As per Paul's suggestion, I'm going to follow up on one of the points Alice and I discussed, which I began to wonder about as soon as I saw it in print:

Students need to feel that they are grasping one thing before they can grasp multiple things. This is why storytelling is so important, because it sets up hierarchies and priorities that are easily intelligible to even the beginning student.

This to me is intuitively true, as I think about my own teaching experience.  The beginning student is like the stranger who is new to an area and wants to know how to get to the highway.  Should you give this person a range of options and possibilities, or the single easiest or most direct route?

My gut feeling is that good storytelling exhibits the pedagogical effectiveness and memorability it does because it is hierarchical, because it lands within what Paul was calling the range of medium-range inferences, because it anticipates and responds to students' demands for answers to the essential questions (what happened? who did it? why did it happen? where did it take place? etc.)

So I know this technique works, and why it works, in terms of accommodation of the message to the audience. 

But (and forgive me if this seems obvious) what I don't see is how this kind of storytelling is inherently unhierarchical or pluralistic, which is a major theme characterizing much of the posting on this site.  I don't mind the stratified nature of this kind of teaching, but it seems that others here do.  So how does this circle get squared? Are hierarchized stories simply the precondition for independent inquiry?

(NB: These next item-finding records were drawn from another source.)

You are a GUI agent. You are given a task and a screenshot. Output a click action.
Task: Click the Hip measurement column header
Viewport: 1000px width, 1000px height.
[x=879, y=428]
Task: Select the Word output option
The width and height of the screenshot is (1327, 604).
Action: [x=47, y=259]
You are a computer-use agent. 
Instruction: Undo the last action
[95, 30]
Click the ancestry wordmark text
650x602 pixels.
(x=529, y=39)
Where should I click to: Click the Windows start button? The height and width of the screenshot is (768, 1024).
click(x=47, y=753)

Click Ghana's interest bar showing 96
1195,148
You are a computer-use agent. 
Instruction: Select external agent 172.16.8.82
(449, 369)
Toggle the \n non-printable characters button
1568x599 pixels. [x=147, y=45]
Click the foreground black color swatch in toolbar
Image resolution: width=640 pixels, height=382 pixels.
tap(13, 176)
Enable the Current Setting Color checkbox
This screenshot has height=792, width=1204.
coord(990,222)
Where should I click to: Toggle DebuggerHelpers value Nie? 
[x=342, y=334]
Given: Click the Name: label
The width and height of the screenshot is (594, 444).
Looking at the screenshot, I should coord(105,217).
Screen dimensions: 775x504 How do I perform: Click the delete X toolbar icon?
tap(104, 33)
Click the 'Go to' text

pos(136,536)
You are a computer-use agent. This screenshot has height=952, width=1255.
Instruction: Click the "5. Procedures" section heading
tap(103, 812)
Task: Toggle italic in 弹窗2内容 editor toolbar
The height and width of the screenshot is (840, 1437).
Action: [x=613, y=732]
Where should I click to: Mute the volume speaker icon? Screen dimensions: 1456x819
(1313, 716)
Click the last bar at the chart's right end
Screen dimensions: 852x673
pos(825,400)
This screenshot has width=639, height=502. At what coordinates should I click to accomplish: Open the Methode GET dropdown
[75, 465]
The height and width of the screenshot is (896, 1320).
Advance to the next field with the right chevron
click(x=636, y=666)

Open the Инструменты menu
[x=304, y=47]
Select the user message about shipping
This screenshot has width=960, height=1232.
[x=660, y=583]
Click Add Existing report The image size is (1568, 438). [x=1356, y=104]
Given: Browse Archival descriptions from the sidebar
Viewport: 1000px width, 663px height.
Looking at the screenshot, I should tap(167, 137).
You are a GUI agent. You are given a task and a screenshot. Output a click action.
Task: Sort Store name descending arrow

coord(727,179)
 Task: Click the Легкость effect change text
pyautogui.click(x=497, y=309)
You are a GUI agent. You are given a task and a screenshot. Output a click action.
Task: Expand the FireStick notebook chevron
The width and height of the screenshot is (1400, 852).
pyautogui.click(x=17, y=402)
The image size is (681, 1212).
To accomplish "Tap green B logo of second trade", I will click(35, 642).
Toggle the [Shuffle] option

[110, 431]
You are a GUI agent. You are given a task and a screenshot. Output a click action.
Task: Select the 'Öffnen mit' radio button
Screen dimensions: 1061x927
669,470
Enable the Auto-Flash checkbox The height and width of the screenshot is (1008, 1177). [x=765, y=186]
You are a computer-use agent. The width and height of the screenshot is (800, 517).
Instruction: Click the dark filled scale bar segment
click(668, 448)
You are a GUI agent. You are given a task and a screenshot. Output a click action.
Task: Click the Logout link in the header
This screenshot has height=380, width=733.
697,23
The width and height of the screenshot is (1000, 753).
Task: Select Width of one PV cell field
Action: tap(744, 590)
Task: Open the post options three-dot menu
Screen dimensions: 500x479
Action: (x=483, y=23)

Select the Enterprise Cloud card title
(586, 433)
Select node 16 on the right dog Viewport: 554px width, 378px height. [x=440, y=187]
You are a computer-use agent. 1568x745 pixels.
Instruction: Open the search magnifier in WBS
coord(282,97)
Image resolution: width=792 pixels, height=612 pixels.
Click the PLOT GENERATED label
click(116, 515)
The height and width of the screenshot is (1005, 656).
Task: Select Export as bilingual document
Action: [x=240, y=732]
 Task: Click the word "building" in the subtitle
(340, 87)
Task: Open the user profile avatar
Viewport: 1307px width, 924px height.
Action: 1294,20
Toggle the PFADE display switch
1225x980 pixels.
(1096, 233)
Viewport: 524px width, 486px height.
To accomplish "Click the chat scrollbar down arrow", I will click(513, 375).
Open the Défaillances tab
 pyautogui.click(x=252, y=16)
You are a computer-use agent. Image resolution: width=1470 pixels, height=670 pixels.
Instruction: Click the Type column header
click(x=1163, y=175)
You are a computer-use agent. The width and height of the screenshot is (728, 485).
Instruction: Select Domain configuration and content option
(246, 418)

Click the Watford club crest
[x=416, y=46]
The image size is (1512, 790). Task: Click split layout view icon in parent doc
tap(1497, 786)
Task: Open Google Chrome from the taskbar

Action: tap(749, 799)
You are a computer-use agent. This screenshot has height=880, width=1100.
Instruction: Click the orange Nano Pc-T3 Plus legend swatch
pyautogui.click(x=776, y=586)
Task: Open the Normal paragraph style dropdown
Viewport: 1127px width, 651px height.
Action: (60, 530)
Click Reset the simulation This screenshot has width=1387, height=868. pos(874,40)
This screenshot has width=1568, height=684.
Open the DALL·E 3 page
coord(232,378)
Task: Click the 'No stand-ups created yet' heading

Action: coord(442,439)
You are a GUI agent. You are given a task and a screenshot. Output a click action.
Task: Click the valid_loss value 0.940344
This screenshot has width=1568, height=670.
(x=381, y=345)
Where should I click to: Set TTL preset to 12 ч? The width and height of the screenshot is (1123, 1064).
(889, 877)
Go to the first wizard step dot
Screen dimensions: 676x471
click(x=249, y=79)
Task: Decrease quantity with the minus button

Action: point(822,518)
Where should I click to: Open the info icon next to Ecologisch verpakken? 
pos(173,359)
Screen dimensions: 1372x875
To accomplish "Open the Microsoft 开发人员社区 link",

In other words, storytelling is how we as teachers translate the materials and practices of a discipline into a form whereby the beginner can take them up for herself for her own independent inquiry, but it doesn't constitute the actual practices of the discipline, since practitioners don't need such frameworks.  But I think this emphasis on the mediation of storytelling takes us further away from actual disciplinary practices, the conversations that take place among experts.  Am I correct?